Molecular characterization of the USO1 gene product which is essential for vesicular transport in Saccharomyces cerevisiae.

作者信息

Seog D H, Kito M, Igarashi K, Yoda K, Yamasaki M

机构信息

Department of Agricultural Chemistry, University of Tokyo, Japan.

出版信息

Biochem Biophys Res Commun. 1994 Apr 15;200(1):647-53. doi: 10.1006/bbrc.1994.1497.

Abstract

We have previously shown that USO1 gene required in the protein transport from the endoplasmic reticulum (ER) to the Golgi apparatus encodes a hydrophilic protein of 1790 amino acids.

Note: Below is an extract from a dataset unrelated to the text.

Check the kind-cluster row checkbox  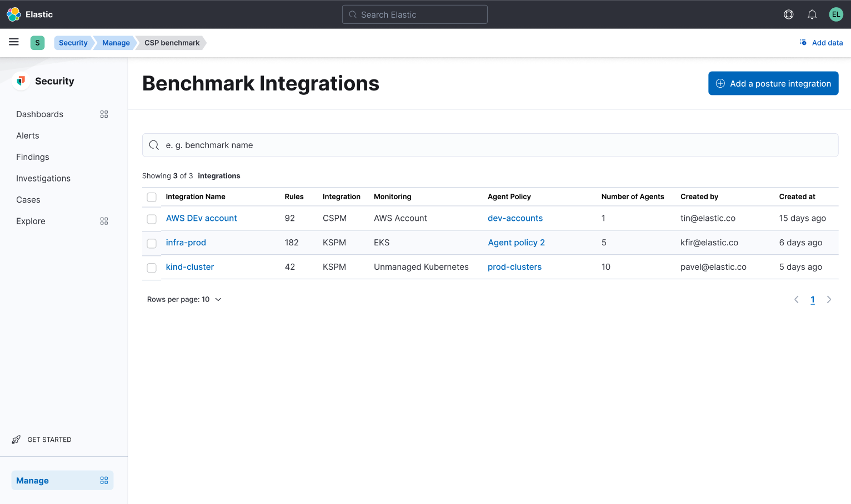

The sequence of carboxyl-terminal 1010 amino acids was predicted to have an alpha-helical structure characteristic of the coiled-coil rod region of the cytoskeleton-related proteins. Antibodies raised against partial sequences of the Uso1 polypeptide reacted with a 200 kDa protein in Western blots of the wild-type yeast proteins. The Uso1 protein was found predominantly in the soluble fraction and displayed a molecular mass of 800-900 kDa in gel filtration when globular protein were used as molecular mass standards. In sucrose density gradient centrifugation, however, the Uso1 protein cosedimented with a globular 6S marker protein, horseradish peroxidase (44 kDa). These results suggest that, in its native state, the Uso1 protein forms a nonglobular oligomer.

摘要

我们之前已经表明,在内质网(ER)到高尔基体的蛋白质转运过程中所需的USO1基因编码一种由1790个氨基酸组成的亲水性蛋白质。预测羧基末端1010个氨基酸的序列具有细胞骨架相关蛋白的卷曲螺旋杆区域特有的α螺旋结构。针对Uso1多肽部分序列产生的抗体在野生型酵母蛋白的蛋白质印迹中与一种200 kDa的蛋白质发生反应。当使用球状蛋白作为分子量标准时,Uso1蛋白主要存在于可溶性部分,并且在凝胶过滤中显示分子量为800 - 900 kDa。然而,在蔗糖密度梯度离心中,Uso1蛋白与一种球状6S标记蛋白辣根过氧化物酶(44 kDa)共同沉降。这些结果表明,在其天然状态下,Uso1蛋白形成一种非球状寡聚体。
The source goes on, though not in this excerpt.